Homo habilis is thought to be the ancestor of the lankier and more sophisticated, Homo ergaster. Lived side by side the Homo erectus until at least 1.44 Ma, making it highly unlikey that Homo erectus directly evolved out of Homo habilis. First stone tools, beginning of the Lower Paleolithic. see: Homo rudolfensis

Homo erectus evolves in Africa. Homo erectus would bear a striking resemblance to modern humans, but had a brain about 74 percent of the size of modern man. Its forehead is less sloping and the teeth are smaller.

It is believed to be an ancestor of modern humans (with Homo heidelbergensis usually treated as an intermediary step).

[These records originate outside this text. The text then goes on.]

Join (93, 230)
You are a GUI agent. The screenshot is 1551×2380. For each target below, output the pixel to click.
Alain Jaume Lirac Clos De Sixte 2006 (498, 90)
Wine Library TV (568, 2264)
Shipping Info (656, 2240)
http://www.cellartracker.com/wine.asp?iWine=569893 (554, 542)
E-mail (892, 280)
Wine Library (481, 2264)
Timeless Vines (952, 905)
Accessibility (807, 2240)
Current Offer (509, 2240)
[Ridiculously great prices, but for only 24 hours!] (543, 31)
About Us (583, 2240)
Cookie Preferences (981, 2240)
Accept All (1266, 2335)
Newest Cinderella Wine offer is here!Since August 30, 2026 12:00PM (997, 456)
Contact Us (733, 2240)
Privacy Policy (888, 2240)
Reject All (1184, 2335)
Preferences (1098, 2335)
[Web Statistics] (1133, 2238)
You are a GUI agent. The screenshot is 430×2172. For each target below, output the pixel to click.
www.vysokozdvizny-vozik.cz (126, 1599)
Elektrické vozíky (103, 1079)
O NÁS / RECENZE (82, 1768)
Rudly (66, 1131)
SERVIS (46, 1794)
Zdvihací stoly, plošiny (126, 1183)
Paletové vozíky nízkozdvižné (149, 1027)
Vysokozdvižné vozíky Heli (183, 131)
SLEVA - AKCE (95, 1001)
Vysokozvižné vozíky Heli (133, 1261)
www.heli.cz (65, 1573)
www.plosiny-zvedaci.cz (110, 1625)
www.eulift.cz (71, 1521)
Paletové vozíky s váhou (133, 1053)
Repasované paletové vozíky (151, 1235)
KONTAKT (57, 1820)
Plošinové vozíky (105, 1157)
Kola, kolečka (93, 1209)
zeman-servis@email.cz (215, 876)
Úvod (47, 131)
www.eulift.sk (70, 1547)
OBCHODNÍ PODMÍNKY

Three 1.5 m (5 ft) tall Homo heidelbergensis left footprints in powdery volcanic ash solidified in Italy. Homo heidelbergensis is the common ancestor of both Homo neanderthalensis and Homo sapiens. It is morphologically very similar to Homo erectus but Homo heidelbergensis had a larger brain-case, about 93% the size of that of Homo sapiens. The species was tall, 1.8 m (6 ft) on average, and more muscular than modern humans. Beginning of the Middle Paleolithic.

Mitochondrial Eve lives in East Africa. She is the most recent female ancestor common to all mitochondrial lineages in humans alive today.